Please put each line of the material below into a numbered list, leaving out blank lines and the pictures.

— start PROVIDED MATERIAL —

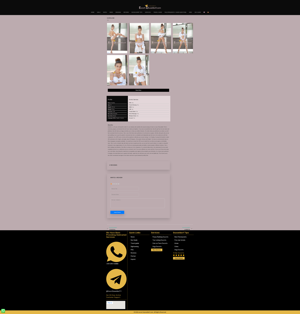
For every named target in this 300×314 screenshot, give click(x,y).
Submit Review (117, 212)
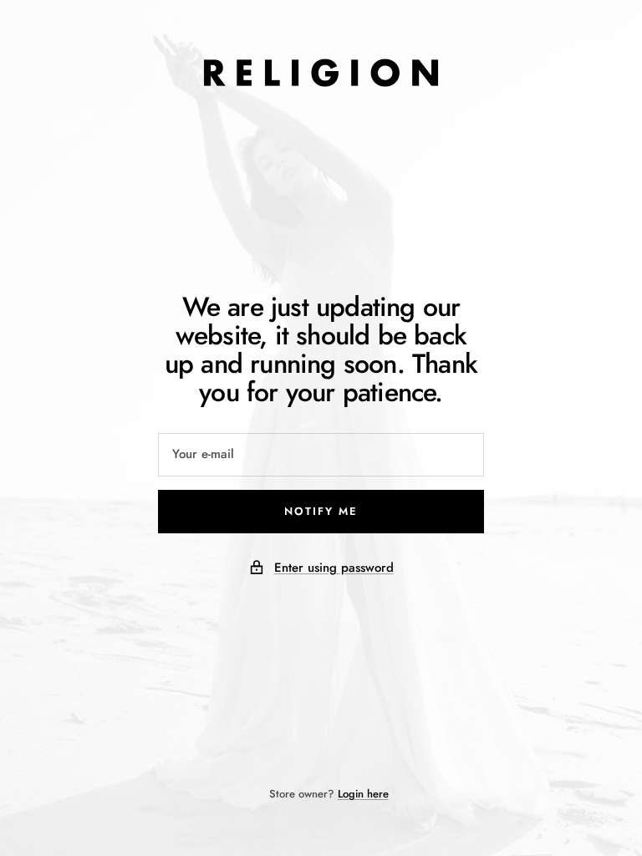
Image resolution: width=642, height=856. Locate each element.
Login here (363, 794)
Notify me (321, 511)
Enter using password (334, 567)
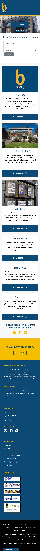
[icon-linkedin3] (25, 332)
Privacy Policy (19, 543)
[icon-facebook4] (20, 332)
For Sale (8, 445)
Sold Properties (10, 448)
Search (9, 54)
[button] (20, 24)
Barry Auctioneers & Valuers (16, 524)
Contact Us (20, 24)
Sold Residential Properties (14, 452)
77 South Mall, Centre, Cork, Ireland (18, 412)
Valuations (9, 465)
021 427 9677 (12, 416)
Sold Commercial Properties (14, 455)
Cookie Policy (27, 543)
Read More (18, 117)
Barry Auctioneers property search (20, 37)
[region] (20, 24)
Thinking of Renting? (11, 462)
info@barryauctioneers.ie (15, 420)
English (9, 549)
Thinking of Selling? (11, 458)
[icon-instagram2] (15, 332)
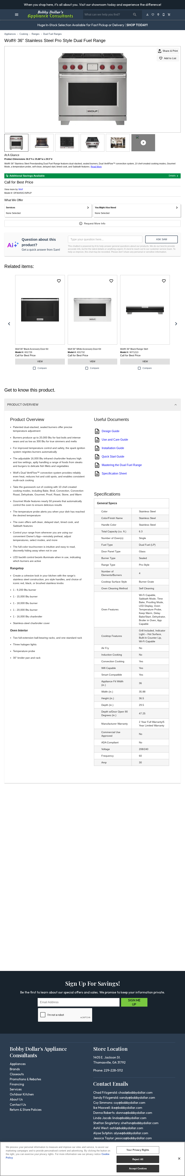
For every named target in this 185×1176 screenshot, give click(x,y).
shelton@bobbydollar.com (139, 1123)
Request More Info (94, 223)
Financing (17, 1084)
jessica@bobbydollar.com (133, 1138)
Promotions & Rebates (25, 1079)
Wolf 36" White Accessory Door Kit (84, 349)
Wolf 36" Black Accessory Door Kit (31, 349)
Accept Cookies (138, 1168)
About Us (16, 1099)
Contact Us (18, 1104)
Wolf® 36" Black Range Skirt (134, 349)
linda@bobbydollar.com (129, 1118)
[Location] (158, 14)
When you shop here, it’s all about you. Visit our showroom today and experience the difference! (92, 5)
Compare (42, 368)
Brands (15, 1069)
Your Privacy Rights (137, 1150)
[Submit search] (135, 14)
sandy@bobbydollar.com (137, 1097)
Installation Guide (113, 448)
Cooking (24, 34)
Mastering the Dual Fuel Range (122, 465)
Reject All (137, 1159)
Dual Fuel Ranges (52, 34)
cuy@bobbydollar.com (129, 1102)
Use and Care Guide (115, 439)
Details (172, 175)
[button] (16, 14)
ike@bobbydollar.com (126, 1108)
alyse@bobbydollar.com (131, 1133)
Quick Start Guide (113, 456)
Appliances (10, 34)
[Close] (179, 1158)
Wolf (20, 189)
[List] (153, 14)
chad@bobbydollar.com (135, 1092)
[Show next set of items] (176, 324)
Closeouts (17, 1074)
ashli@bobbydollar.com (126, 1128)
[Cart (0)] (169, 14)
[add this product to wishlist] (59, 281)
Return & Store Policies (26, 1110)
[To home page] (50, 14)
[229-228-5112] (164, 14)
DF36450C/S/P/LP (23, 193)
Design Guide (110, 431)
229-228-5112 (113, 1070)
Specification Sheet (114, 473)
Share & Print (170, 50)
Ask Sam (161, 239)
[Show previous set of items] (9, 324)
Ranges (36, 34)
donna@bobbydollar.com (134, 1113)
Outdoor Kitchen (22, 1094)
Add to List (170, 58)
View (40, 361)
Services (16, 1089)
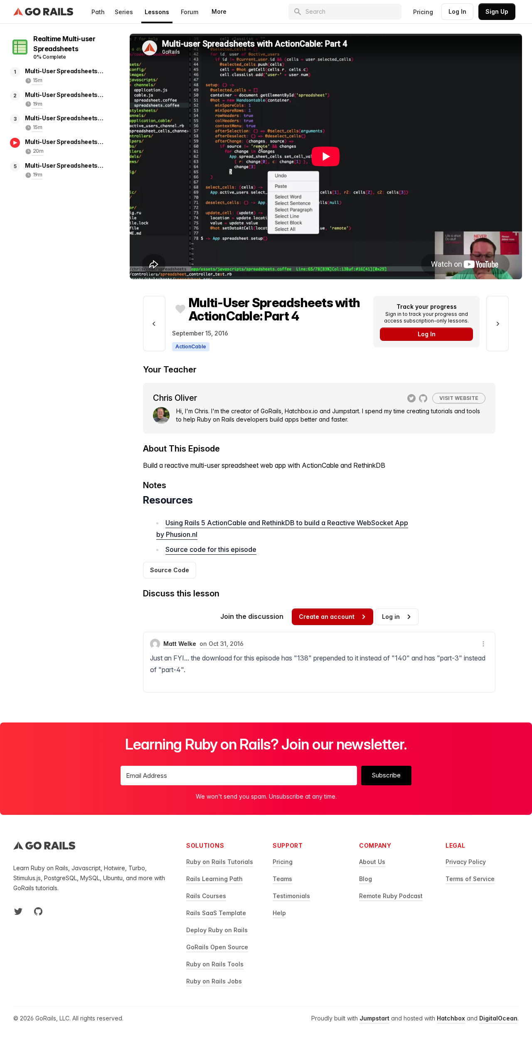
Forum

— end PROVIDED MATERIAL —

SOLUTION FOR THIS PROBLEM ->
1. For every named target in this 300×314 screenshot, give click(x,y).
2. Submit Review (117, 212)
3. Image resolution: width=642, height=856. Locate each element.
4. Login here (363, 794)
5. Notify me (321, 511)
6. Enter using password (334, 567)
7. [icon-linkedin3] (25, 332)
8. Privacy Policy (19, 543)
9. [icon-facebook4] (20, 332)
10. For Sale (8, 445)
11. Sold Properties (10, 448)
12. Search (9, 54)
13. [button] (20, 24)
14. Barry Auctioneers & Valuers (16, 524)
15. Contact Us (20, 24)
16. Sold Residential Properties (14, 452)
17. 77 South Mall, Centre, Cork, Ireland (18, 412)
18. Valuations (9, 465)
19. 021 427 9677 (12, 416)
20. Sold Commercial Properties (14, 455)
21. Cookie Policy (27, 543)
22. Read More (18, 117)
23. Barry Auctioneers property search (20, 37)
24. [region] (20, 24)
25. Thinking of Renting? (11, 462)
26. info@barryauctioneers.ie (15, 420)
27. English (9, 549)
28. Thinking of Selling? (11, 458)
29. [icon-instagram2] (15, 332)
30. For every named target in this 185×1176 screenshot, give click(x,y).
31. shelton@bobbydollar.com (139, 1123)
32. Request More Info (94, 223)
33. Financing (17, 1084)
34. jessica@bobbydollar.com (133, 1138)
35. Promotions & Rebates (25, 1079)
36. Wolf 36" White Accessory Door Kit (84, 349)
37. Wolf 36" Black Accessory Door Kit (31, 349)
38. Accept Cookies (138, 1168)
39. About Us (16, 1099)
40. Contact Us (18, 1104)
41. Wolf® 36" Black Range Skirt (134, 349)
42. linda@bobbydollar.com (129, 1118)
43. [Location] (158, 14)
44. When you shop here, it’s all about you. Visit our showroom today and experience the difference! (92, 5)
45. Compare (42, 368)
46. Brands (15, 1069)
47. Your Privacy Rights (137, 1150)
48. [Submit search] (135, 14)
49. sandy@bobbydollar.com (137, 1097)
50. Installation Guide (113, 448)
51. Cooking (24, 34)
52. Mastering the Dual Fuel Range (122, 465)
53. Reject All (137, 1159)
54. Dual Fuel Ranges (52, 34)
55. cuy@bobbydollar.com (129, 1102)
56. Use and Care Guide (115, 439)
57. Details (172, 175)
58. [button] (16, 14)
59. ike@bobbydollar.com (126, 1108)
60. alyse@bobbydollar.com (131, 1133)
61. Quick Start Guide (113, 456)
62. Appliances (10, 34)
63. [Close] (179, 1158)
64. Wolf (20, 189)
65. [List] (153, 14)
66. chad@bobbydollar.com (135, 1092)
67. [Show next set of items] (176, 324)
68. Closeouts (17, 1074)
69. ashli@bobbydollar.com (126, 1128)
70. [Cart (0)] (169, 14)
71. [add this product to wishlist] (59, 281)
72. Return & Store Policies (26, 1110)
73. [To home page] (50, 14)
74. [229-228-5112] (164, 14)
75. DF36450C/S/P/LP (23, 193)
76. Design Guide (110, 431)
77. 229-228-5112 (113, 1070)
78. Specification Sheet (114, 473)
79. Share & Print (170, 50)
80. Ask Sam (161, 239)
81. [Show previous set of items] (9, 324)
82. Ranges (36, 34)
83. donna@bobbydollar.com (134, 1113)
84. Outdoor Kitchen (22, 1094)
85. Add to List (170, 58)
86. View (40, 361)
87. Services (16, 1089)
88. Forum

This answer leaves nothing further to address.